Todo esto y mucho más nos “recuerda” esta maravillosa novela de Fresán.


[i] Como nadie puede desconocer, esta es una licencia intelectual y un anacronismo histórico que me permito como provocación para llamar la atención sobre ciertas cuestiones que no han pasado desapercibidas en otros países donde la ciencia ficción no vegeta en los márgenes de la cultura. Cualquiera que haya leído la obra de Dante “desde el presente” no habrá podido evitar sentir, al recorrer el Inferno, el Purgatorio y, sobre todo, el Paradiso, ese vértigo ontológico y esa síntesis espaciotemporal que el género de la ciencia ficción nació para acomodar al imaginario de una sociedad plenamente tecnológica.

4 comentarios:

José Luis Amores dijo...

Siempre que te leo, primero lo hago diciendo sí con el índice sobre la rueda del mouse. Es decir, pasando rápido los párrafos para averiguar si el ensayo o la novela, o simplemente “el libro”, desde o bajo tu perspectiva, son buenos o no; si hay que comenzar a buscar o si, por el contrario, puede uno seguir a lo suyo. Después vuelvo al principio y enciendo un cigarrito… Pero en esta ocasión la fórmula newtoniana ha dejado paso a la einsteniana y, sólo sea por una vez, has comentado una novela que yo ya me había leído. Una novela que, como a ti, me ha gustado bastante, y pienso que no tiene nada que ver que uno constituya parte de esa alucinada legión fiel a los síes de Fresán, a su prosa elegíaca y a su discurrir digresivo siempre sobre una misma cosa (la literatura) pero también sobre todas las demás (la muerte, el Tiempo, el amor). Fresán es el oráculo de los libros (de Belros, las tiendas de caramelos) y también el druida que remezcla la pócima mágica como el más puro remake de esta secular identidad nuestra. Nada pasa o pasará o ha pasado porque todo ya sucedió y volverá a suceder en un loop más que en un bucle. Así Fresán en una cita rescatada de El fondo del cielo: “El pasado nunca deja de moverse aunque parezca algo inmóvil”.

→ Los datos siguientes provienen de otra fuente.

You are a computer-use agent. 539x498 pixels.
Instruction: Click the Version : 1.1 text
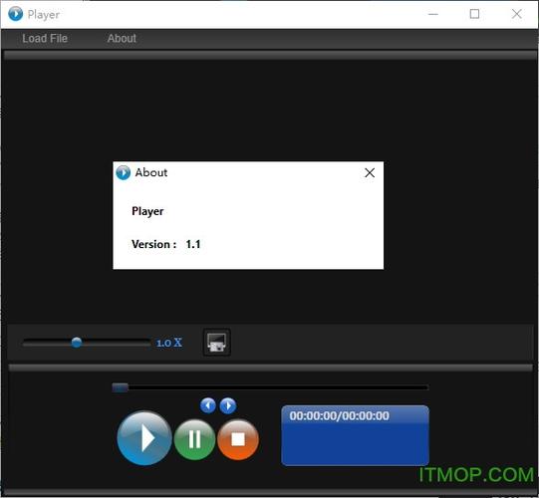[x=166, y=244]
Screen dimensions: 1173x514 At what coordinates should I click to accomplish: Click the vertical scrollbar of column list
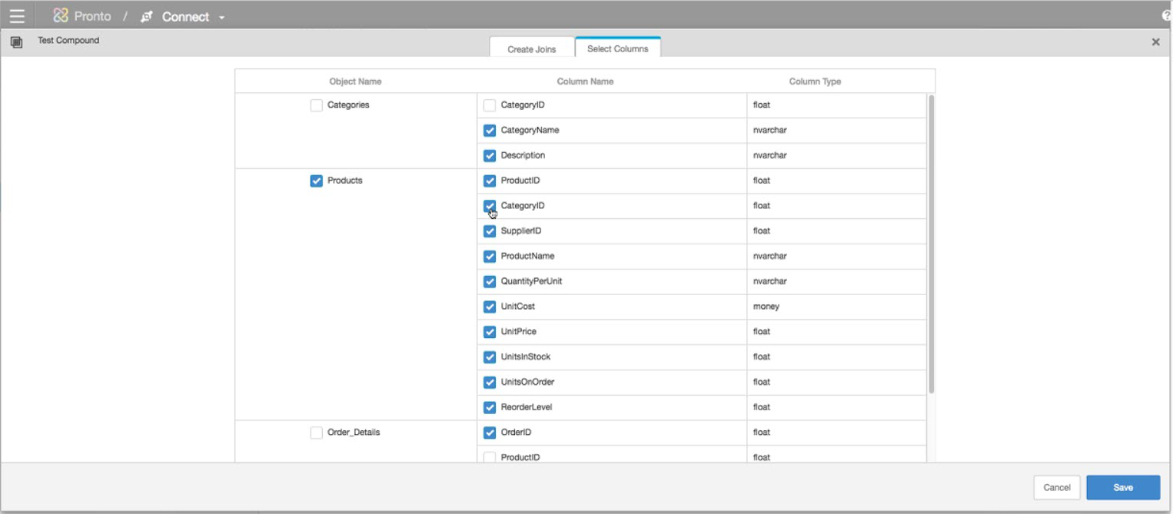pyautogui.click(x=932, y=246)
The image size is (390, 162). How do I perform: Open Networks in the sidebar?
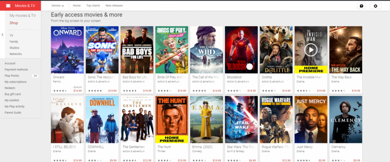[x=16, y=54]
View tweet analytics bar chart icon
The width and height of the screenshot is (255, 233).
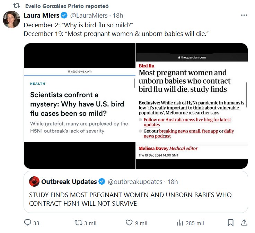180,223
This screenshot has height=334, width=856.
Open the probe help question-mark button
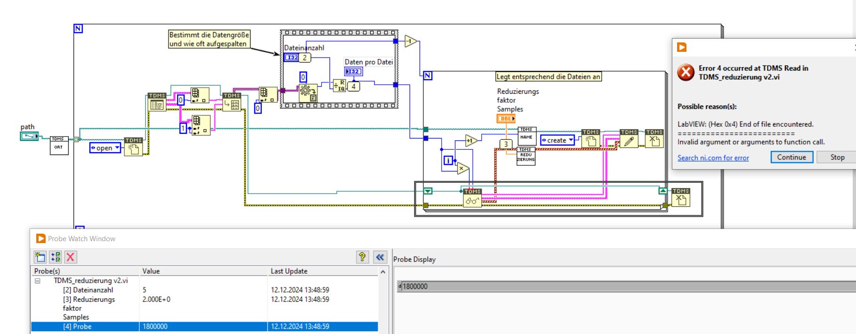(362, 257)
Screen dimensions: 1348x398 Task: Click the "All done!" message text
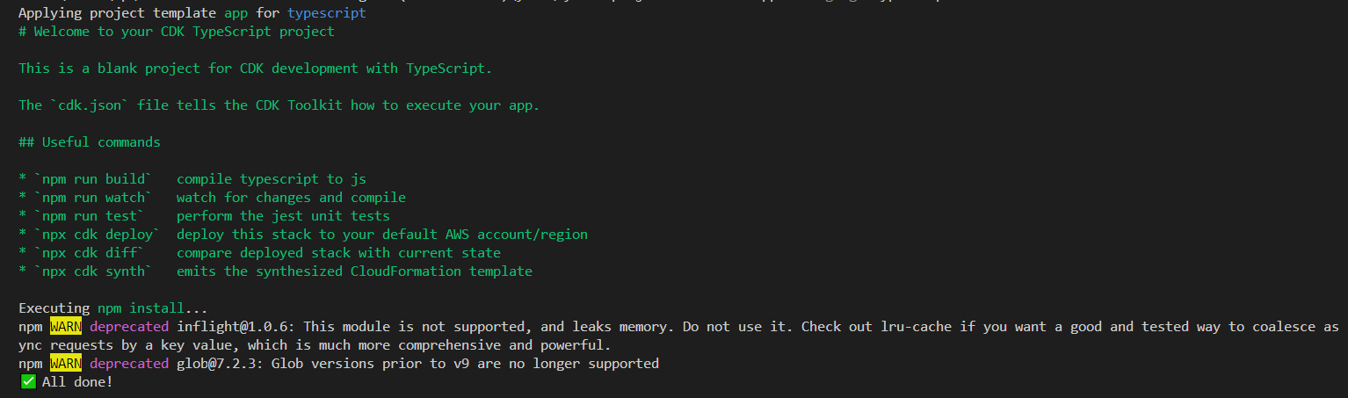click(x=77, y=382)
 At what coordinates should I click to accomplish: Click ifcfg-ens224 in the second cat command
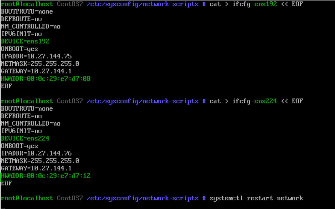click(255, 101)
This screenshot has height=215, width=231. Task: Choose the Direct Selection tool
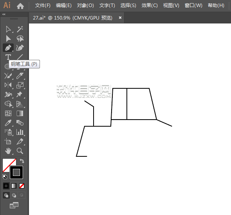click(x=8, y=29)
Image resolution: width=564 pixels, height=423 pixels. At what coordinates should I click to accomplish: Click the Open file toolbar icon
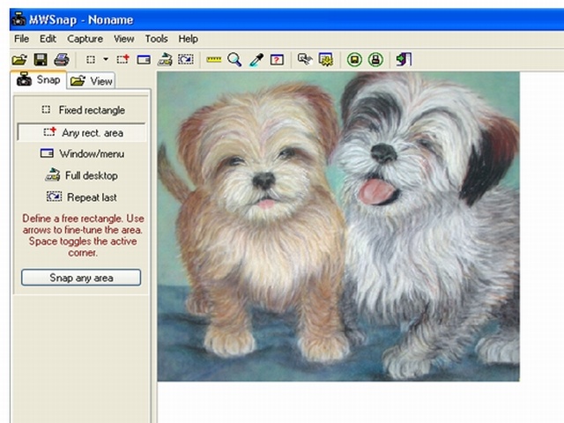19,60
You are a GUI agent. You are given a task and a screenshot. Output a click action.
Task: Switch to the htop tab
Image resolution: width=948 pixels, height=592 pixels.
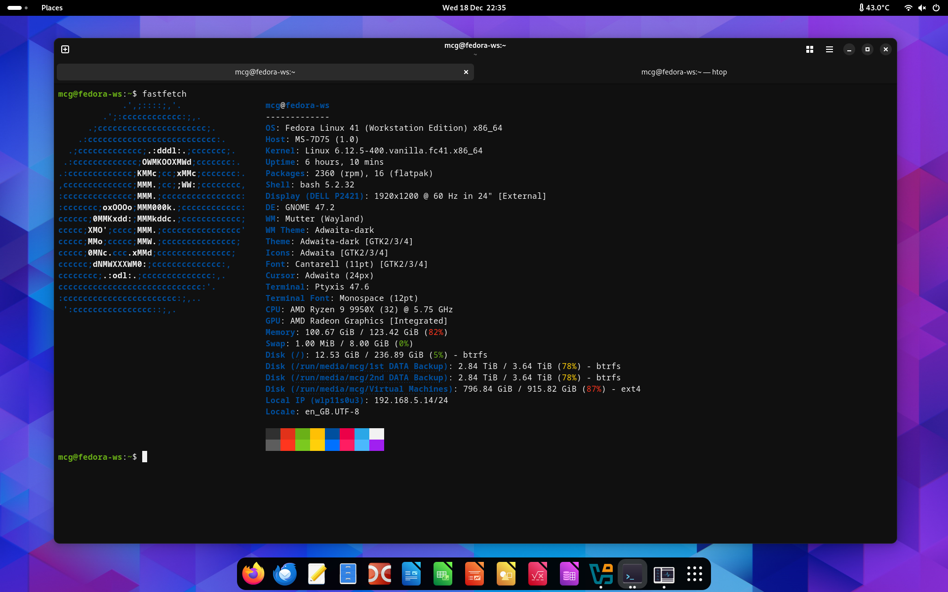coord(684,72)
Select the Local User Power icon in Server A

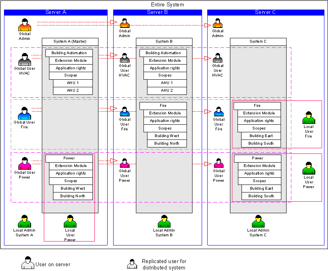(70, 222)
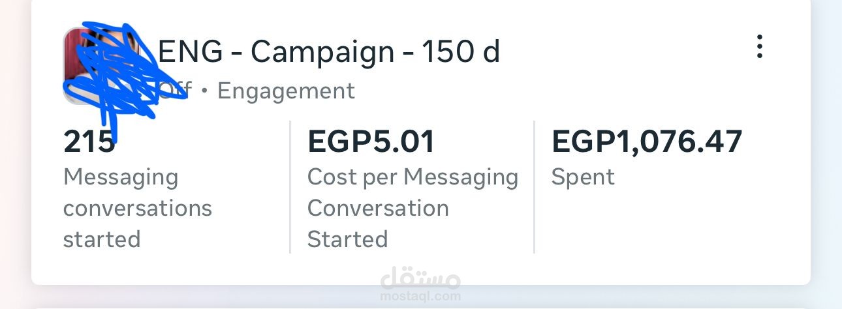Click the Spent label
The image size is (842, 309).
(583, 177)
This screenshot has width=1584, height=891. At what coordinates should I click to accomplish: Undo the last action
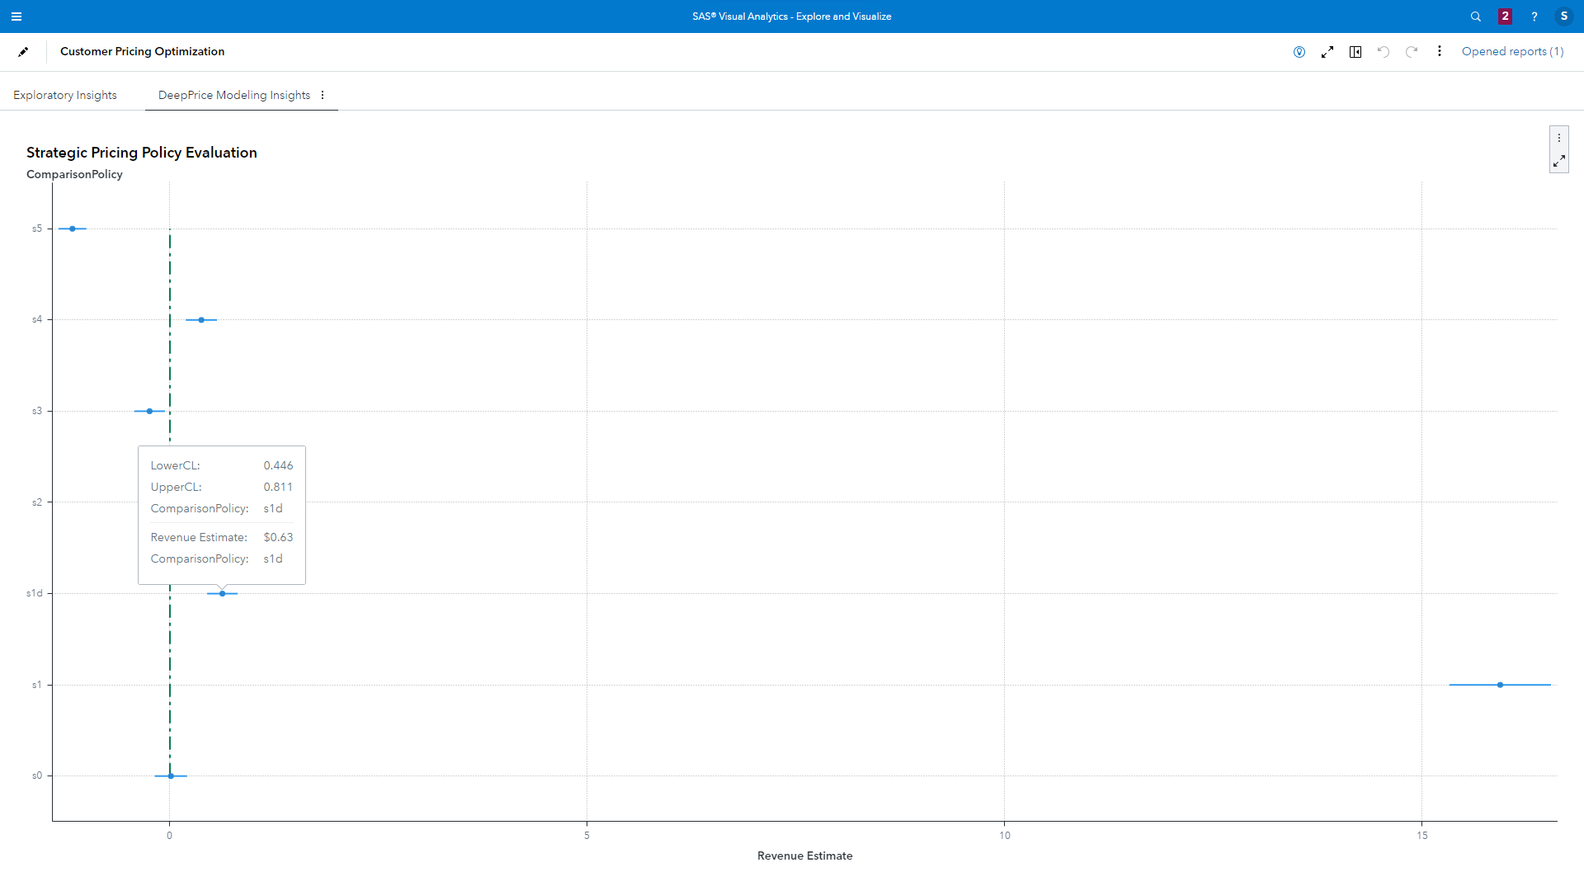tap(1384, 51)
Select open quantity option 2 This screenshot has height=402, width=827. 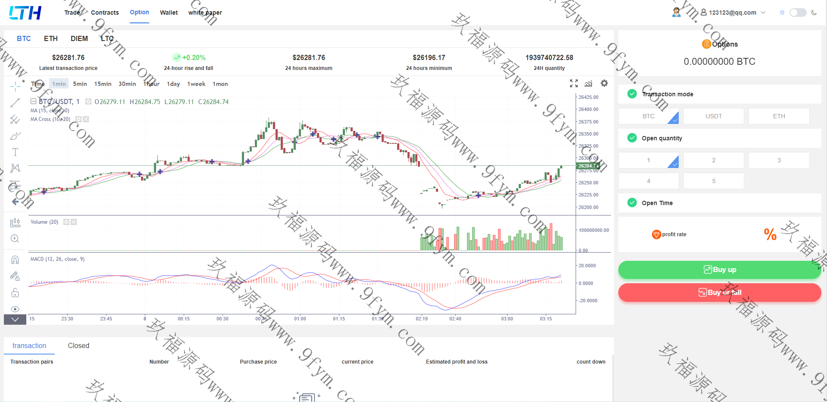tap(714, 160)
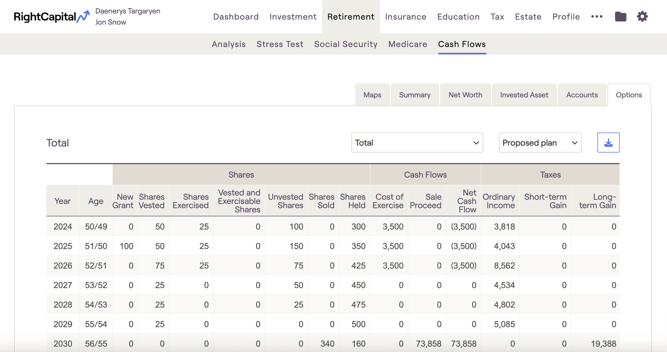The width and height of the screenshot is (667, 352).
Task: Click the Tax navigation link
Action: point(497,17)
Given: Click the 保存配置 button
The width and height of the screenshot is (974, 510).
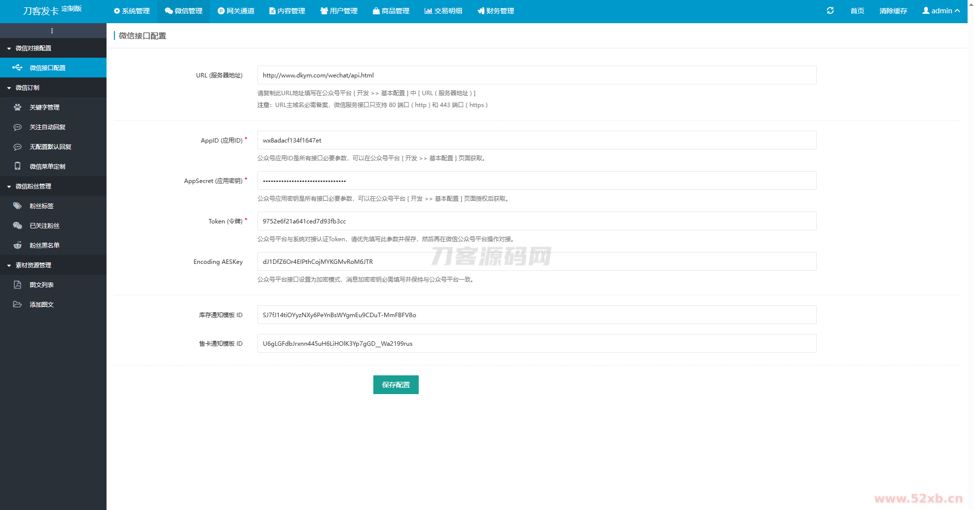Looking at the screenshot, I should point(396,385).
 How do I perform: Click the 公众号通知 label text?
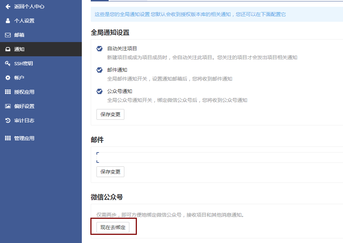[x=120, y=91]
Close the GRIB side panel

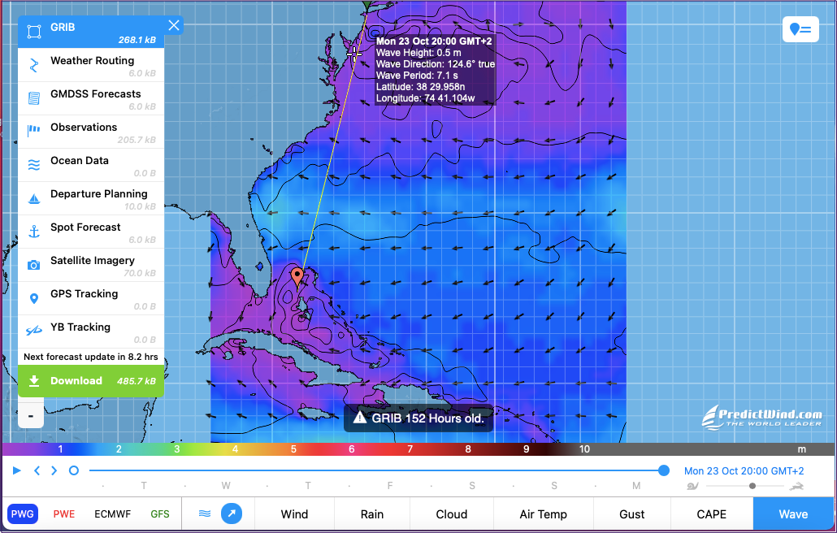[x=174, y=25]
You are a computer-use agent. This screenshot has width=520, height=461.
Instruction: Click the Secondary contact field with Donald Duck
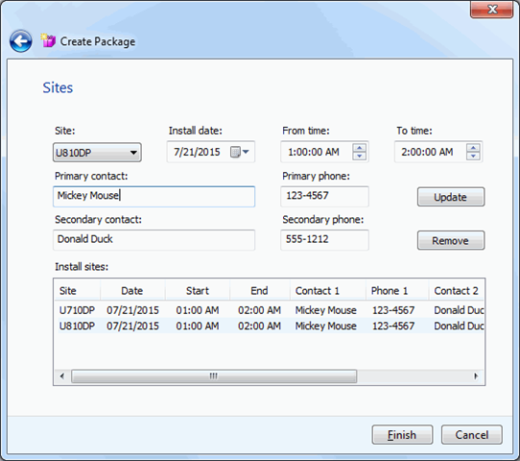pyautogui.click(x=154, y=240)
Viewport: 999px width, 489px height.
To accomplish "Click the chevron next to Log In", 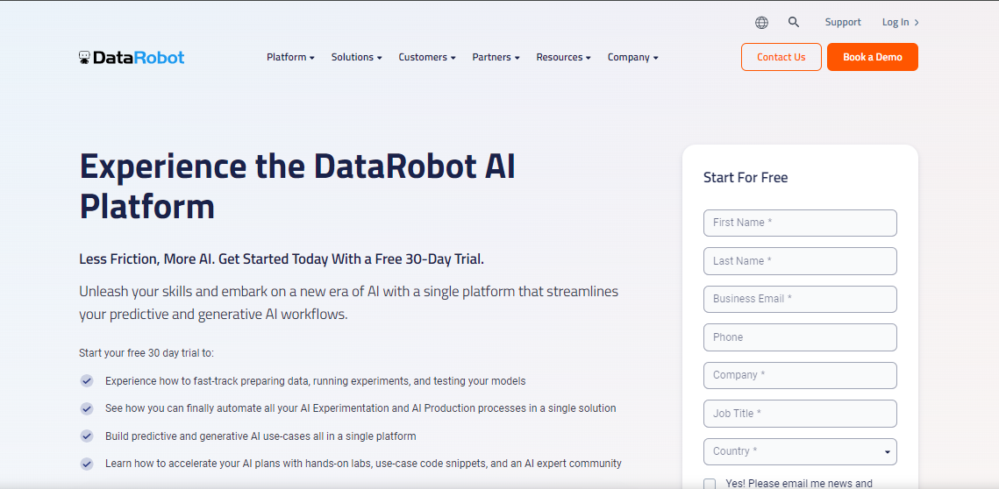I will [x=917, y=23].

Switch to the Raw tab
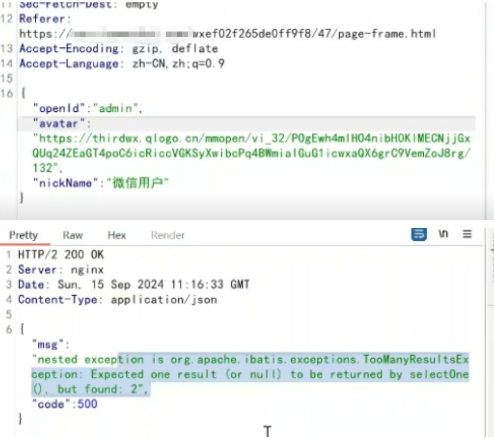pyautogui.click(x=73, y=235)
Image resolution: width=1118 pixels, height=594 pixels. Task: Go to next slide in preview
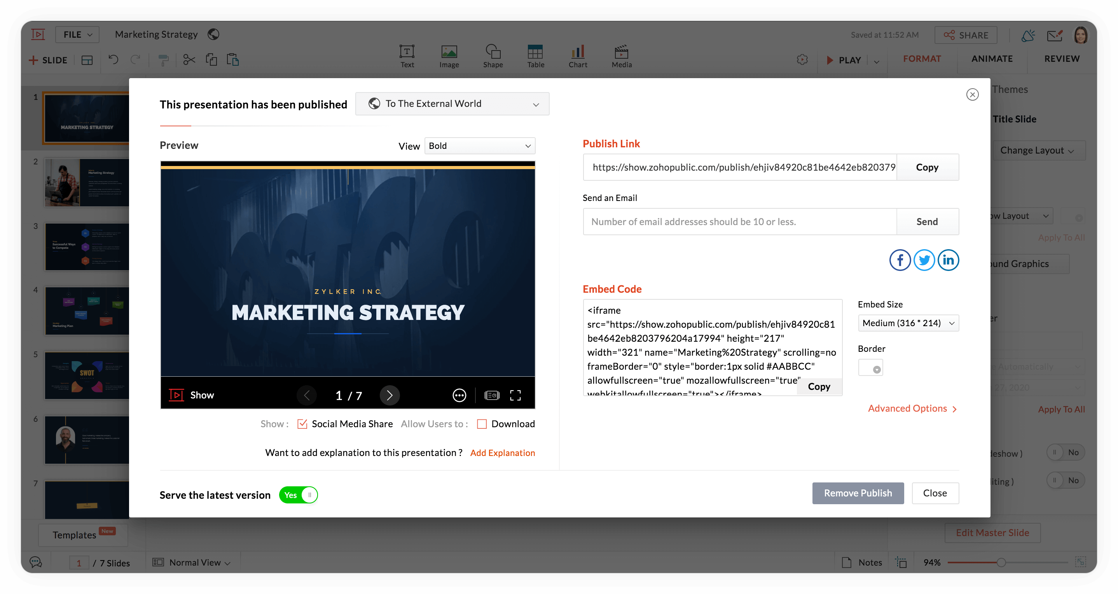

Si vuelvo a ser de los primeros en comentar es por culpa del Buzz de Google que avisa puntualmente de tus colgaduras.

Saludos.

Madison dijo...

Ah genial, lo pasé genial leyendo este libro. Y fíjate que e lo empezé al subir al tren.
Madrid-Barcelona, cuando llegué casí estaba terminado.
Para fue una sorpresa el estilo de libro, pues anteriormente había leido La velocidad de las cosas y muy bien la verdad.

Qué buena reseña has escrito

Adriana dijo...

No nonozco a Fresán pero ya me voy corriendo a conocerlo...gracias a ti.

Anónimo dijo...

"llamar la atención sobre ciertas cuestiones que no han pasado desapercibidas en otros países donde la ciencia ficción no vegeta en los márgenes de la cultura".

Tan cierto como triste. Y habrá que seguir "llamando la antención", aunque creo que, a pesar de que en este país parece que la cultura vegeta en los márgenes de la ciencia ficción, afortunadamente cada vez son menos los que perciben la literatura con anteojeras.